I've finished a C++ to java interface so that the InputFormat can
now properly return InputSplits along with locations.
The files that are part of this interface are both C++ and Java.
I have a small script for compiling them, but I'd like to know
how do I compile the Java ones and what's the preferable way of
doing the compilation within existing Hypertable source tree using
existing compilation process.
I'm not having any kind of Java background at all,
and here's how I'm doing it at the moment.
javac -classpath
/Users/m/work/hypertable-mapreduce/lib/hadoop-0.17.0-core.jar:.
TableSplit.java TableInputFormat.java
g++ -c -I/System/Library/Frameworks/JavaVM.framework/Headers
-I/usr/local/0.9.0.5/include -I/usr/local/include/boost-1_34_1 -I.
TableInputFormat.cc
g++ -dynamiclib -o libhypertable.jnilib TableInputFormat.o -framework
JavaVM -lHypertable -lHyperComm -lHyperCommon -llog4cpp -lexpat
-lHyperspace -lz -L/usr/local/0.9.0.5/lib/ -L/usr/local/lib/
-lboost_thread-mt -lboost_iostreams-mt
Unit test compilation
javac -classpath
/Users/m/work/hypertable-mapreduce/lib/hadoop-0.17.0-core.jar:/Users/m/work/hypertable-mapreduce/lib/log4j-1.2.13.jar:/Users/m/work/hypertable-mapreduce/lib/commons-logging-1.0.4.jar:.
TableMapTest.java
Launching unit test
java -classpath
/Users/m/work/hypertable-mapreduce/lib/hadoop-0.17.0-core.jar:/Users/m/work/hypertable-mapreduce/lib/log4j-1.2.13.jar:/Users/m/work/hypertable-mapreduce/lib/commons-logging-1.0.4.jar:.
TableMapTest
Several parts of the compilation process, like g++ flags are platform
specific (e.g. -dynamiclib or -framework flags).
One more thing worth noting is that I did not put TableInputFormat
class in any sort of package
like org.apache.hadoop.hypertable.mapred, because I experienced a lot
of difficulties
trying to compile and test it.
Is anyone willing to help me on this issue, i.e. setting up a
compilation so it works
cross platform and is integrated with the existing build process?
As a side note, I'm going to test Pipes API for mapreduce
in a couple of hours and see if everything works as expected.
Mateusz
--
Mateusz Berezecki
http://www.meme.pl
Yes, you are correct.
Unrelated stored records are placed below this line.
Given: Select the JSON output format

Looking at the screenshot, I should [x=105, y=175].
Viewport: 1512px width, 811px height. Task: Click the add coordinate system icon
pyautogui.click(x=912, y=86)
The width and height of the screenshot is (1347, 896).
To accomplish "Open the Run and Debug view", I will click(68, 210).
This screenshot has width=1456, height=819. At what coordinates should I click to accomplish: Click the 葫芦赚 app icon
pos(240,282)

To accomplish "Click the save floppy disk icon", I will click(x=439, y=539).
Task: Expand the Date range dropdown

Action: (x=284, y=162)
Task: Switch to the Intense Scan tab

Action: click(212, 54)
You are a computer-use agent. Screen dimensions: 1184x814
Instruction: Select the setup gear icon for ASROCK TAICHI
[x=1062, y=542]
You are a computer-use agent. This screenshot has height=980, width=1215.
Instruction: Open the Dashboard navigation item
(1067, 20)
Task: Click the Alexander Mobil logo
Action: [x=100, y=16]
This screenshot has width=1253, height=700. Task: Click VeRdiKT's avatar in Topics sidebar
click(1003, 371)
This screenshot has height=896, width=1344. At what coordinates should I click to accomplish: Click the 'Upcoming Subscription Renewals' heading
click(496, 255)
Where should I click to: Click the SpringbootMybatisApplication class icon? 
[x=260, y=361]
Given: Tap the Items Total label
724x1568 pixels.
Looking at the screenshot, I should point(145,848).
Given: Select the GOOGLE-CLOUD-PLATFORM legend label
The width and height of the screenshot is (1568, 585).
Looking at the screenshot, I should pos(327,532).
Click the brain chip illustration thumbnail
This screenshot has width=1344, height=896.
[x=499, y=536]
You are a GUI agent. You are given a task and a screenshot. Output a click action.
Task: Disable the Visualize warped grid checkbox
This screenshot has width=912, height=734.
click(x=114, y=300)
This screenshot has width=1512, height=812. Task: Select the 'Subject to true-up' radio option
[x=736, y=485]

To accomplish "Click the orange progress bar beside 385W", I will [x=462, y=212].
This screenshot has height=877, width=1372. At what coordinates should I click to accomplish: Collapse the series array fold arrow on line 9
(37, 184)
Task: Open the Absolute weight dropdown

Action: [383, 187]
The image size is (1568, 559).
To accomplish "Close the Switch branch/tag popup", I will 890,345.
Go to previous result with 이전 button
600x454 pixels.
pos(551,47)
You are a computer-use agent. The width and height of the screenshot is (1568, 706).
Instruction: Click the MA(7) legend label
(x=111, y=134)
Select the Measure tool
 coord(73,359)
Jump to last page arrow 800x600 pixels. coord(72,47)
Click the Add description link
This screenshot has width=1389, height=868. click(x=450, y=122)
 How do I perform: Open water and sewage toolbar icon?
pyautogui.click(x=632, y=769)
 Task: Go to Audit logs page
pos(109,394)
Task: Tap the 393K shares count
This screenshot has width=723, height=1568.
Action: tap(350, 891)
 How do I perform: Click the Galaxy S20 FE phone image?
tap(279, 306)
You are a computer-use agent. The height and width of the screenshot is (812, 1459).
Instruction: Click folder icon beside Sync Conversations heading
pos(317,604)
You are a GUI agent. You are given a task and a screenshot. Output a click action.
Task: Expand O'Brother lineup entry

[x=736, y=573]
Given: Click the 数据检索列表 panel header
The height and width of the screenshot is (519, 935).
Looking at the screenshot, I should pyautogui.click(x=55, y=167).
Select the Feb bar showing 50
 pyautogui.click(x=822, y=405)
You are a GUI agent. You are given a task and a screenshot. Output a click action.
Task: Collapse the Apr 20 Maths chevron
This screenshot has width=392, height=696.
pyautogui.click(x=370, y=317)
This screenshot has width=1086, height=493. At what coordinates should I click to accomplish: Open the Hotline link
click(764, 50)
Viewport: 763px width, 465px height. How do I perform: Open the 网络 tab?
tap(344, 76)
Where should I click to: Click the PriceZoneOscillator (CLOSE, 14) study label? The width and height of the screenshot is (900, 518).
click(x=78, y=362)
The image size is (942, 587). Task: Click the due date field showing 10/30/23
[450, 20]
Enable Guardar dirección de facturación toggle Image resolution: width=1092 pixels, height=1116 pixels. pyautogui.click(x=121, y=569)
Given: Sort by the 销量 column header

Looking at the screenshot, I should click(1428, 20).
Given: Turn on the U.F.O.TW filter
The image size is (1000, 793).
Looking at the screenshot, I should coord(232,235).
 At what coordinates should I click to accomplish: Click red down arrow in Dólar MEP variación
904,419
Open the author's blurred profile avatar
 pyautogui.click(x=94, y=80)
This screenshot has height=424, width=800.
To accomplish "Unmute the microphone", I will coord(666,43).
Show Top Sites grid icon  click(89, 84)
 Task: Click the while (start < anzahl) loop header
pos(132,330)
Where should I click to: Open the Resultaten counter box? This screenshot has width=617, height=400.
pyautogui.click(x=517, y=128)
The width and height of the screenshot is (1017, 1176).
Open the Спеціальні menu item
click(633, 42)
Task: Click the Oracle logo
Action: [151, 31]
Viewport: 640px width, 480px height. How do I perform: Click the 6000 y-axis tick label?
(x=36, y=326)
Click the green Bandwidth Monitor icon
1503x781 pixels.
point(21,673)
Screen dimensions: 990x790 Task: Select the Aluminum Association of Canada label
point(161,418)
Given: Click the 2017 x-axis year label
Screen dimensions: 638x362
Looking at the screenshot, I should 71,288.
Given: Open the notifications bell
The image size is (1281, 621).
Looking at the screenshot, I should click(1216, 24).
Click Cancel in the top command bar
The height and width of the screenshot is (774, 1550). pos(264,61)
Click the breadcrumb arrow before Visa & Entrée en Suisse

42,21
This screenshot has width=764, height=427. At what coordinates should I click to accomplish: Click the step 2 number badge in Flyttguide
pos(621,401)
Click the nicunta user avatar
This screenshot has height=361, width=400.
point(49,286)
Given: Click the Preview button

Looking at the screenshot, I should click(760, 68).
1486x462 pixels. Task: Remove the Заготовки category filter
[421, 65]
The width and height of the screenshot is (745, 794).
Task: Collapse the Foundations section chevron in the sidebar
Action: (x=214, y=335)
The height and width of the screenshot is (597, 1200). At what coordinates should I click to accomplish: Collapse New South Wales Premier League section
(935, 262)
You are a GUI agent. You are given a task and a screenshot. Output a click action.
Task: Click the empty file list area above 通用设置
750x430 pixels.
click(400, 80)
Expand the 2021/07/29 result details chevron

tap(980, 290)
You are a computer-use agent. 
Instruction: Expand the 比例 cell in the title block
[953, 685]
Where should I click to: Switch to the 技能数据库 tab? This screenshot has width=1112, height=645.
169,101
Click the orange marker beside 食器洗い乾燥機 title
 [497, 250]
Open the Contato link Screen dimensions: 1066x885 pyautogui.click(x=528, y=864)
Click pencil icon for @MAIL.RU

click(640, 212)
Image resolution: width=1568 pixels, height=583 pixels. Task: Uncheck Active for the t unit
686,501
The JNI extension is for getting information
about number of tablets in a table, and their locations. The C++
side does that by utilizing TableRangeMap class I developed.
This class is strictly for fetching that particular information
given a table name. This information is then retrieved by Java
in form of an array. The InputSplit array is created based on that
very information from the C++ side. In addition to the TableSplit (whose
parent class is Hadoop's InputSplit) I created a TableInputFormat
which provides dummy record reader and writers - they do nothing
but are required to satisfy interface specification. I expected to run
some tests but I have a test tomorrow so the only thing I got so far
when trying to run a simple identity mapreduce was getting the
sample application compile correctly (this is harder than I initially thought)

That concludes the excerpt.